Нестеров с признательностью вспоминал Евграфа Сорокина: этот академик из Обломовки с зорким глазом и твердой рукой раз навсегда привел Нестерова к сознанию: без формы нет искусства, без рисунка нет живописи. Как бы ни пленяли Нестерова очарование красок и волшебство колорита на иной картине, он не мог ни на мгновение зажмурить глаза на шаткость формы, он угрюмо морщился от несовершенства рисунка. Он не прощал этого даже самым любимым художникам.

Невнимательную небрежность, а то и полное забвение рисунка он считал болезнью современных живописцев. Молодых художников, обращавшихся к нему за советом, он прежде всего вразумлял: «Полюбите рисунок. Поищите его. Не спускайте себе тут ничего. Научитесь рисовать». И говорил он это так искренне, так убежденно, что случалось, художник уже с немалым именем принимался за ту работу, которую сам Нестеров проделал в натурном классе у Евграфа Сорокина.

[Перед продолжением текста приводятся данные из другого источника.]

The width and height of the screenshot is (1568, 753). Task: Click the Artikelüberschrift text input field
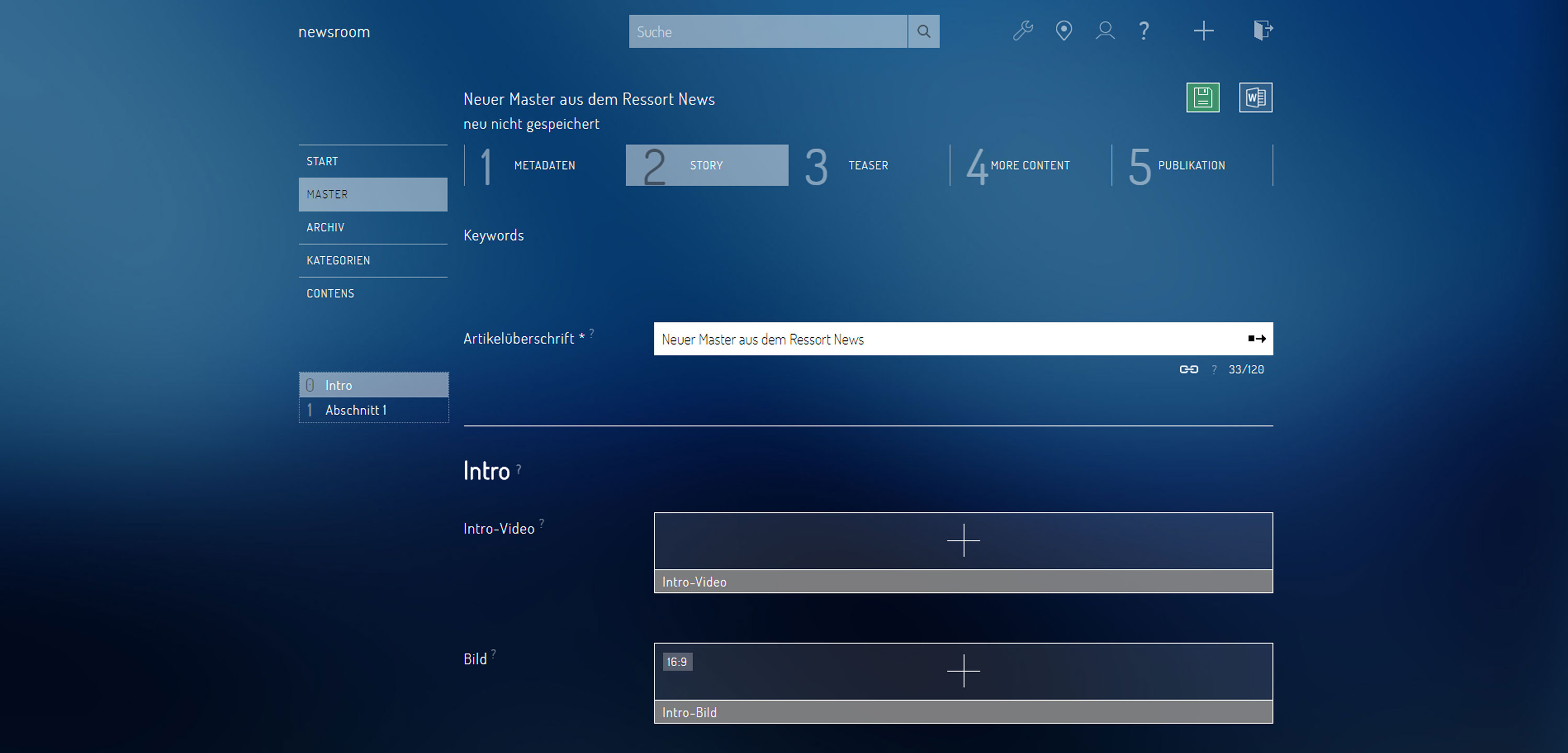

Любоваться чужими совершенными рисунками было одно из наслаждений для Нестерова. В 1940 году я писал работу «Врубель и Лермонтов» и показал Нестерову целую коллекцию больших фотографий с рисунков Врубеля к Лермонтову, в том числе и никогда не воспроизводившихся. Он рассматривал рисунки долго и отзывался о них с вовсе не свойственной ему восторженностью.

Сопоставляя рисунки Врубеля к «Демону» с рисунками Серова и Поленова к той же поэме, Нестеров воскликнул:

– Куда тут Серову! Разве он может так рисовать! А о Поленове и говорить нечего. Сравните его верблюдов («Три пальмы») с врубелевскими («Демон»). У Врубеля – мастерство, у Серова – мастеровитость.

Это говорил человек, высоко ценивший мастерство Серова-рисовальщика.

В своих воспоминаниях о Левитане, вызванных его кончиной, вспоминая годы учения, Нестеров с глубоким волнением писал: «То было весной, давно, когда Московская школа еще носила на себе тот своеобразный отпечаток страстного увлечения и художественного подъема, вызванного удивительной личностью и художественной проповедью Перова, когда, казалось, пульс жизни бился особенно ускоренно, когда там вместе с первым работали Саврасов, Прянишников, Евграф Сорокин, когда только что зарождалась мысль об ученических выставках, а в Петербурге Крамской во главе передвижников призывал молодежь послужить русскому искусству».